====== DATASET RECORDS ======
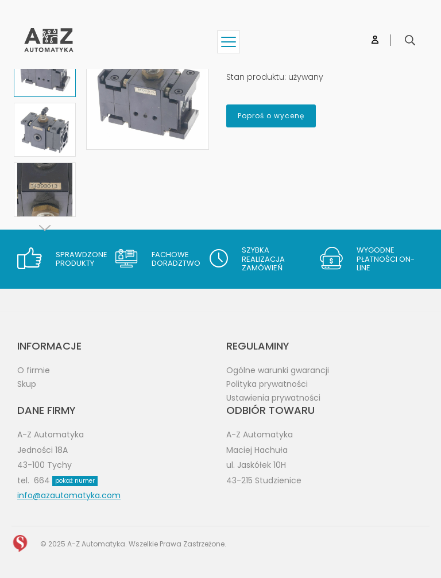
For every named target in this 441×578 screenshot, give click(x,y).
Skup (26, 384)
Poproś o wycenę (271, 116)
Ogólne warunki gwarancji (277, 370)
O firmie (33, 370)
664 (66, 480)
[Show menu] (228, 41)
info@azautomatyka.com (69, 495)
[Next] (45, 227)
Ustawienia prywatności (273, 398)
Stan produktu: (256, 77)
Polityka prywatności (267, 384)
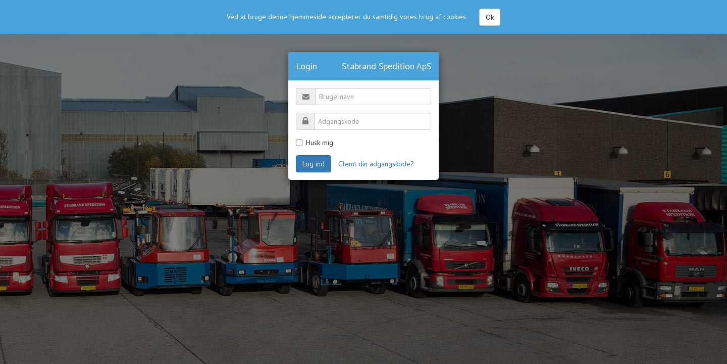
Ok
======
● WORK REQUIRED: Rewrite all of the lines above as a numbered list, skipping any blank lines. Leave the pictures out of the list.

● TASK SOLUTION:
1. For every named target in this 441×578 screenshot, give click(x,y).
2. Skup (26, 384)
3. Poproś o wycenę (271, 116)
4. Ogólne warunki gwarancji (277, 370)
5. O firmie (33, 370)
6. 664 (66, 480)
7. [Show menu] (228, 41)
8. info@azautomatyka.com (69, 495)
9. [Next] (45, 227)
10. Ustawienia prywatności (273, 398)
11. Stan produktu: (256, 77)
12. Polityka prywatności (267, 384)
13. Ok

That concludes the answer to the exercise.